The New York billionaire, Angelo said, actually had attended a same-sex wedding. He had proclaimed that he didn’t care which bathroom Caitlyn Jenner used. And, lo, Caitlyn Jenner had gone into the ladies’ room at Trump Tower and nobody said a word.
“The Platform Committee is an outlier,” Gregory Angelo stated. “Social conservatives are over-represented in that body. Look what propelled Donald Trump to the nomination: opposition to illegal immigration and opposition to bad trade deals that hurt the American worker. Not social issues.”
Yet the advocates’ quest to soften the soul of the Grand Old Party was far from won. Outside the tent, dozens of conventioneers from the Peach State of Georgia were spending the morning not kneeling on the Rock of Ages, but perusing the museum’s tributes to the ages of Rock.
“As a Christian, gay marriage is against the Bible,” said delegate Sherry Barnes, an attorney from Augusta—the childhood home of James Brown, the Godfather of Soul. “There are other kinds of civil unions that you can have. It doesn’t have to be a ‘marriage.’ ”
“Do you think that Donald Trump can help to sell the party to gay voters?” Ms. Barnes was asked.

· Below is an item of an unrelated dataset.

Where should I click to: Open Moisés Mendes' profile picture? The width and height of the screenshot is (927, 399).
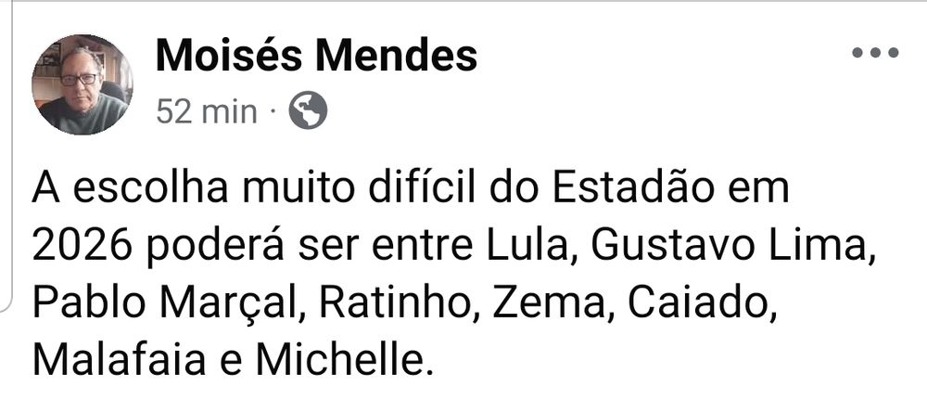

“We don’t have to sell ourselves,” she replied. “We are very inclusive. We have young people, minorities, and women.”
“Did you know that Caitlyn Jenner is a Republican?” a reporter wondered.
“I don’t think he is a Republican. I don’t think he registered as one,” said Sherry Barnes, wielding the masculine pronoun. ”And from what I have seen in the media, only partial surgery was done. I don’t know why you would want to dress as a woman and not be a woman.”
Under canvas, the brunch progressed.
Forty years ago this week, swaddled in star-spangled strength and Superman endurance, Bruce Jenner won Olympic gold in Montreal. Even then, Jenner said now, she wondered whether God the Creator had chuckled at her conception, saying, “Let’s make this one really athletic—but let’s give him the soul of a girl and see what he does.”
“We are part of society,” she said. “We’ve been around since the beginning of time.”
“It was easier to come out as a transsexual than as a Republican,” Caitlyn Jenner sighed.